But in Plotinus the via negativa involves a negation of the finite and determinate in all its forms; hence here it is impossible to find the finite again in the infinite. The Absolute One is here not immanent but transcendent.[415] “While the lower always has need of the higher, the higher is regarded as having no need” for any purpose “of the lower”; and “the Highest has no need of anything but Itself.” “Such a process cannot be reversed”: “in ascending, Plotinus has drawn the ladder after him, and left himself no possibility of descending again. The movement, in which he is guided by definite and explicit thought, is always upwards; while, in describing the movement downwards, he has to take refuge in metaphors and analogies,” for the purpose of indicating a purely self-occupied activity which only accidentally produces an external effect, e.g., “the One as it were overflows, and produces another than itself.”[416] “Thus we have the strange paradox that the Being who is absolute, is yet conceived as in a sense external to the relative and finite, and that He leaves the relative and finite in a kind of unreal independence.” “On the one side, we have a life which is nothing apart from God, and which, nevertheless, can never be united to him, except as it loses itself altogether; and, on the other side, an Absolute, which yet is not immanent in the life it originates, but abides in transcendent isolation from it.… It is this contradiction which … makes the writings of Plotinus the supreme expression of Mysticism.”[417]
Now I think, with this admirable critic, that we cannot but take Spinoza as the classical representative of that parallelistic Pantheism to which most of our contemporary systems of psycho-physical parallelism belong. As Prof. Troeltsch well puts it, “we have here a complete parallelism between every single event in the physical world, which event is already entirely explicable from its own antecedents within that physical world, and every event of a psychical kind, which, nevertheless, is itself also entirely explicable from its own psychical antecedents alone.” And “this parallelism again is but two sides of the one World-Substance, Which is neither Nature nor Spirit, and Whose law is neither natural nor spiritual law, but Which is Being in general and Law in general.” In this one World-Substance, with its parallel self-manifestations as extension and as thought, Spinoza finds the ultimate truth of Religion, as against the Indeterminist, Anthropomorphic elements of all the popular religions,—errors which have sprung, the Anthropomorphic from man’s natural inclination to interpret Ultimate Reality, with its complete neutrality towards the distinctions of Psychical and Physical, by the Psychic side, as the one nearest to our own selves; and the Indeterminist from the attribution of that indetermination to the World-Substance which, even in Psychology, is already a simple illusion and analytical blunder.

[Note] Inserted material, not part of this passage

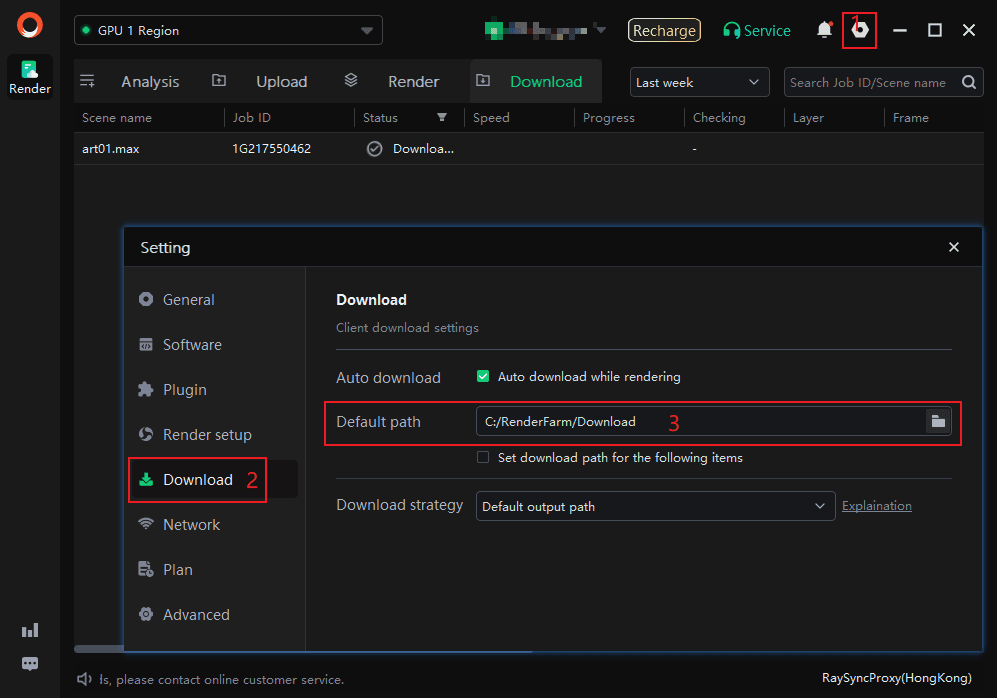Open the Explaination link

“It is in the combination,” concludes Professor Troeltsch, “of such a recognition of the strict determination of all natural causation, and of such a rejection of materialism (with its denial of the independence of the psychic world), that rests the immense power of Pantheism at the present time.”[418] On the other hand, the supposed Pantheistic positions of the later Lessing, of Herder, Goethe and many another predominantly aesthetic thinker, must, although far richer and more nearly adequate conceptions of full reality, be assigned, qua Pantheism, a secondary place, as inconsistent, because already largely Teleological, indeed Theistic Philosophies.
2. Complete Pantheism non-religious; why approached by Mysticism.

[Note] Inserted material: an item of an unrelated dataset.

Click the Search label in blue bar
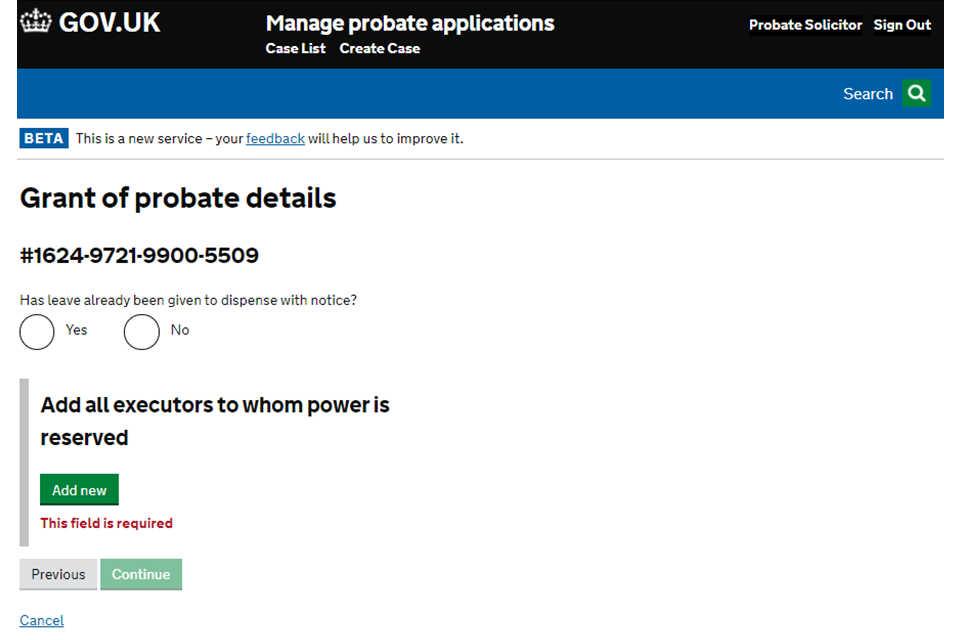Screen dimensions: 960x640 point(867,94)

Now the former, the full Pantheism, must, I think, be declared, with Rauwenhoff, to be only in name a religious position at all. “In its essence it is simply a complete Monism, a recognition of the Pan in its unity and indivisibility, and hence a simple view of the world, not a religious conception.”[419]—Yet deeply religious souls can be more or less, indeed profoundly, influenced by such a Monism, so that we can get Mystics with an outlook considerably more Spinozist than Plotinian. There can, e.g., be no doubt as to both the deeply religious temper and the strongly Pantheistic conceptions of Eckhart in the Middle Ages, and of Schleiermacher in modern times; and indeed Spinoza himself is, apart from all questions as to the logical implications and results of his intellectual system, and as to the justice of his attacks upon the historical religions, a soul of massive religious intuition and aspiration.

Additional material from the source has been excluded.